ウクライナ 米供与のクラスター爆弾使用か ロシアの反発も予想

ロシア軍は連日、ウクライナの農産物の積み出し港がある南部を攻撃するなどしていて、黒海周辺では緊張が高まっています。一方、ウクライナ軍はアメリカから供与された殺傷能力の高いクラスター爆弾を使用し始めたと見られ、ロシア側が反発を強めることも予想されます。

ロシア軍は、20日もウクライナ南部オデーサ州やミコライウへの攻撃を行うなど、ウクライナの農産物の積み出し港がある黒海に面するウクライナ南部への攻撃を強めています。

ウクライナのゼレンスキー大統領は、20日の声明で「ロシアのテロリストはわずか4日間で、ミサイル70発近く、イラン製無人機90機近くを南部の地域で使用した」と述べ強く非難しました。

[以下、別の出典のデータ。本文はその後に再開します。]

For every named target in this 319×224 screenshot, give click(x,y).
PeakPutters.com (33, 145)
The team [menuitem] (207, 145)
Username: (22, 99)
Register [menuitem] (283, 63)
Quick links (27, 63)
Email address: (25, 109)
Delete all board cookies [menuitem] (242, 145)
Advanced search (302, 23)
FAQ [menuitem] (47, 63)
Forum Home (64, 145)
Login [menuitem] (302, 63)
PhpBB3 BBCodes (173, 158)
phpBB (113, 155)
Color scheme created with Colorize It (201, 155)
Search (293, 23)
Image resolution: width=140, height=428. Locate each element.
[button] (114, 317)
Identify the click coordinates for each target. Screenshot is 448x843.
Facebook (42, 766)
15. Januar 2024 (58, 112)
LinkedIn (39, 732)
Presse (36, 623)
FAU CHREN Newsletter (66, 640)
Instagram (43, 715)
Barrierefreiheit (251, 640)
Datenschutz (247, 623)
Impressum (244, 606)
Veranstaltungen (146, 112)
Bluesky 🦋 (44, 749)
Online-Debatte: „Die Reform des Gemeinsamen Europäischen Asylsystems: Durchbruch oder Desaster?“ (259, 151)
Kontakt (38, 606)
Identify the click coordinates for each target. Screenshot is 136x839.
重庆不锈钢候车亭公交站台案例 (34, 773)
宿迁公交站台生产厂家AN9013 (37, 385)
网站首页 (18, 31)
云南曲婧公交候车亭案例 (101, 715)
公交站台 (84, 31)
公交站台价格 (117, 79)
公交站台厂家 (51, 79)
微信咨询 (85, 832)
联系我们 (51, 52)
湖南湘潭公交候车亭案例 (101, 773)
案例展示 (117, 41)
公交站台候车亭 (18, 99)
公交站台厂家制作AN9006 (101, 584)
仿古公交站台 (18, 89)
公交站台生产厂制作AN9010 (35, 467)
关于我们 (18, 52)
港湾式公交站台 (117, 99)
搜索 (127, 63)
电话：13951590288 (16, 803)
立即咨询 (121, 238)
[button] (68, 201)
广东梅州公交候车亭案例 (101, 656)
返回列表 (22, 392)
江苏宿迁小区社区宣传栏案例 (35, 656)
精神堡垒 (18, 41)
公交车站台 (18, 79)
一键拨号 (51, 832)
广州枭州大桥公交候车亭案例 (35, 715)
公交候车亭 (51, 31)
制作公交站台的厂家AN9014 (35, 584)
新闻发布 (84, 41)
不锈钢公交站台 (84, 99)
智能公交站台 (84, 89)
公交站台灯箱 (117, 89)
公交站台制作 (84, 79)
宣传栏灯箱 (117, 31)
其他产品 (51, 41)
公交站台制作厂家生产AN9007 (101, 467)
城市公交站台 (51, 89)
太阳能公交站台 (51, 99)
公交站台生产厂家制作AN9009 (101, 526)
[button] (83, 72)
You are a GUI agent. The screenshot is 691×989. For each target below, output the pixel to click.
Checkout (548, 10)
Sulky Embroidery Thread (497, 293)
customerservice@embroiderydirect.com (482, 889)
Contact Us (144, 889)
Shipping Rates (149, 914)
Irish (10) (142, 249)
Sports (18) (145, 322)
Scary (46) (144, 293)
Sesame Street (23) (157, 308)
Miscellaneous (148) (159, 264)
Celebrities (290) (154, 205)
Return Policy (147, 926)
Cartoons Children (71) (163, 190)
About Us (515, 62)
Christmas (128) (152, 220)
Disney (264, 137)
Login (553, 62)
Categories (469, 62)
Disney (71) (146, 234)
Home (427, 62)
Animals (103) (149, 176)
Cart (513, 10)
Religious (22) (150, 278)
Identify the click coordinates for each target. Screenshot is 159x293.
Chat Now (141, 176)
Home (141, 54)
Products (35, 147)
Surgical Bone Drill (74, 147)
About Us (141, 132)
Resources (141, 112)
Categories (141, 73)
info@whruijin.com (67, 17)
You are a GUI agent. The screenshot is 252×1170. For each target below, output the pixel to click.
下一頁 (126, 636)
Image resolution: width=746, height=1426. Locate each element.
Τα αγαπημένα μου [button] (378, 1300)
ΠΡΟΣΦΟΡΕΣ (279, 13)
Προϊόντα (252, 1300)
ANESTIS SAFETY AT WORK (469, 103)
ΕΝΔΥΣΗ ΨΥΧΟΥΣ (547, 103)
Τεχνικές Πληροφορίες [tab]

また、ロシアはウクライナ産の農産物の輸出をめぐる合意の履行停止を発表したのに続いて、黒海でウクライナに向かう船舶を軍事物資を輸送している可能性があるとみなすと警告し、これにウクライナ側も対抗措置を発表するなど緊張が高まっています。

ウクライナの国家安全保障・国防会議のダニロフ書記は19日、農産物の輸出を続けるために人道的な護送船団の創設を提案したことを明らかにし、国連などに協力を求めていく考えを示しました。

一方、アメリカ ホワイトハウスのカービー戦略広報調整官は20日、記者団に対し、バイデン政権が供与した殺傷能力の高いクラスター爆弾について、ウクライナ軍が使用を始めたことを明らかにしました。

クラスター爆弾について、ロシアのプーチン大統領は16日「もし、われわれに対して使用された場合、同様の対応をとる権利がある」とけん制していて、今後ロシア側が反発を強めることも予想されます。